▶ Stated exercise 1:
Set down the portion of the mailing-list message on test review that runs from "Re: Review of" to "21:46:05 +0100 (CET)", reproducing it word for word.
▶ Stated exercise 2:
In the mailing-list message on test review, under what condition may the reviewer be a colleague of the contributor, according to the quoted proposal?
▶ Stated exercise 3:
Continue the mailing-list message on test review from the point at which it ends.

Re: Review of tests upstreamed by implementors from James Graham on 2013-03-20 (public-test-infra@w3.org from January to March 2013)

From: James Graham <jgraham@opera.com>
Date: Wed, 20 Mar 2013 21:46:05 +0100 (CET)
To: Robin Berjon <robin@w3.org>
cc: Tobie Langel <tobie@w3.org>, public-test-infra <public-test-infra@w3.org>
Message-ID: <alpine.DEB.2.02.1303202116490.7756@sirius>

On Wed, 20 Mar 2013, Robin Berjon wrote:

>> I proposed that we drop this requirement and explicitly state so in
>> the new review process, i.e. something along the lines of:
>> 
>> "Contributions must be reviewed by a peer. The reviewer can be a
>> colleague of the contributor as long as the proceedings are public."
>
> I'm getting a sense of violent agreement on this.

▶ Collected data:
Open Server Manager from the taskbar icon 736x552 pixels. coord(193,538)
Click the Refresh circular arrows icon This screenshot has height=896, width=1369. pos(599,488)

▶ Exercise response 1:
Re: Review of tests upstreamed by implementors from James Graham on 2013-03-20 (public-test-infra@w3.org from January to March 2013)

From: James Graham <jgraham@opera.com>
Date: Wed, 20 Mar 2013 21:46:05 +0100 (CET)

▶ Exercise response 2:
As long as the proceedings are public.

▶ Exercise response 3:
Then I should probably challenge it :p

I think that if we believe organisation-internal review to be sufficient 
we should be able to back this up e.g. with evidence that existing 
submissions where it is claimed that some internal review happened did not 
suffer defects at the same rate as submissions where no such claim is 
made. My feeling (not data) is that this isn't always the case; at least I 
recall significant submissions, which I presume underwent internal review, 
that nevertheless contained some major defects, often arising from 
a misunderstanding of the specification that went unchecked in a closed 
environment. I would particularly worry about cases where the tests were 
reviewed as part of a patch to implement the feature; in such a case it 
would be extremely easy for the reviewer to concentrate on the 
implementation and blindly approve the tests on the basis that they pass 
when run with the accompanying code.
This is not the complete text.